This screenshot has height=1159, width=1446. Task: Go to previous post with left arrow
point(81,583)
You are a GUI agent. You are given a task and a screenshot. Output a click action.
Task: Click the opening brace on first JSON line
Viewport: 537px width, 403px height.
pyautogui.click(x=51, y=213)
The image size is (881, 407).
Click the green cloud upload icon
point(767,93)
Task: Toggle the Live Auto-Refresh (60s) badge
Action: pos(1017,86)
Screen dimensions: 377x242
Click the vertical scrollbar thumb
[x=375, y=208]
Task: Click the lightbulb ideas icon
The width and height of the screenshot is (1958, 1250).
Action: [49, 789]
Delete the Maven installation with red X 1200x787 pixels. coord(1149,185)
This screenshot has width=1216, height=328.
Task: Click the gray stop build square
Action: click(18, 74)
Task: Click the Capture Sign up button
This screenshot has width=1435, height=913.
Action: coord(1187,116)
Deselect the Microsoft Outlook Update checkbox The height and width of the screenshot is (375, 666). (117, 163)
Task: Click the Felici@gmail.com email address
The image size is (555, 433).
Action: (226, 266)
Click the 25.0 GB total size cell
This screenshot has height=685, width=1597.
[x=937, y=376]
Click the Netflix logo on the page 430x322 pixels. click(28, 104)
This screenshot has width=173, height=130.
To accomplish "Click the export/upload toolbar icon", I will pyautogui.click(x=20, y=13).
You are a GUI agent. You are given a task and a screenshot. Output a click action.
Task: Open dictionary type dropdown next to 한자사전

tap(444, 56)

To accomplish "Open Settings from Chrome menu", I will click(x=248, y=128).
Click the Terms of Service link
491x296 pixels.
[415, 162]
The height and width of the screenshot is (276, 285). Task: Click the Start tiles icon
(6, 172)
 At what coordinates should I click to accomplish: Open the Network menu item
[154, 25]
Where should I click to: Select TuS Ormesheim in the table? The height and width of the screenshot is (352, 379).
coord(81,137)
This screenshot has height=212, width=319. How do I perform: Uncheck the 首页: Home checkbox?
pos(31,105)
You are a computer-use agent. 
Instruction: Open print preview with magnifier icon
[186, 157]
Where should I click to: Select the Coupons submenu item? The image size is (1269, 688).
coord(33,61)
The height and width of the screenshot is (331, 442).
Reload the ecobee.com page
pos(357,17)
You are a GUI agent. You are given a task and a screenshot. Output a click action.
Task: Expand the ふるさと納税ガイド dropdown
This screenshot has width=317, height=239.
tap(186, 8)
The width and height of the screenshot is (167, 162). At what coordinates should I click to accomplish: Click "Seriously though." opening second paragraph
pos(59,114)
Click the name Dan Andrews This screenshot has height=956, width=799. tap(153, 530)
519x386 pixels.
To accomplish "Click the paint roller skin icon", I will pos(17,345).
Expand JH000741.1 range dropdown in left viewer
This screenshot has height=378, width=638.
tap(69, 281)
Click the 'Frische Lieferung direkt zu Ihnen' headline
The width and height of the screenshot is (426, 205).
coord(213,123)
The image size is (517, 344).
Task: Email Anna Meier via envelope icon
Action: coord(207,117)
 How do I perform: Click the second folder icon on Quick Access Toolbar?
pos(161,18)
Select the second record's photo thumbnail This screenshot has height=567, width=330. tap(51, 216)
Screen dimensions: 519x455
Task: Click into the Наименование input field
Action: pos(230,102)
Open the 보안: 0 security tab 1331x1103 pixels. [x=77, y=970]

- - - - -

=== What to produce ===
Copy the material again, starting at the line containing "At what coordinates should I click to accomplish: Open" and ending at the line containing "pos(59,114)", and shift every coordinate in the answers by adding 112 to each number. Leave the requests unchanged and include no lines outside that span.

=== Written reply ===
 At what coordinates should I click to accomplish: Open the Network menu item
[266, 137]
Where should I click to: Select TuS Ormesheim in the table? The height and width of the screenshot is (352, 379).
coord(193,249)
This screenshot has height=212, width=319. How do I perform: Uncheck the 首页: Home checkbox?
pos(143,217)
You are a computer-use agent. 
Instruction: Open print preview with magnifier icon
[298, 269]
Where should I click to: Select the Coupons submenu item? The image size is (1269, 688).
coord(145,173)
The height and width of the screenshot is (331, 442).
Reload the ecobee.com page
pos(469,129)
You are a GUI agent. You are given a task and a screenshot. Output a click action.
Task: Expand the ふるさと納税ガイド dropdown
This screenshot has width=317, height=239.
tap(298, 120)
The width and height of the screenshot is (167, 162). At what coordinates should I click to accomplish: Click "Seriously though." opening second paragraph
pos(171,226)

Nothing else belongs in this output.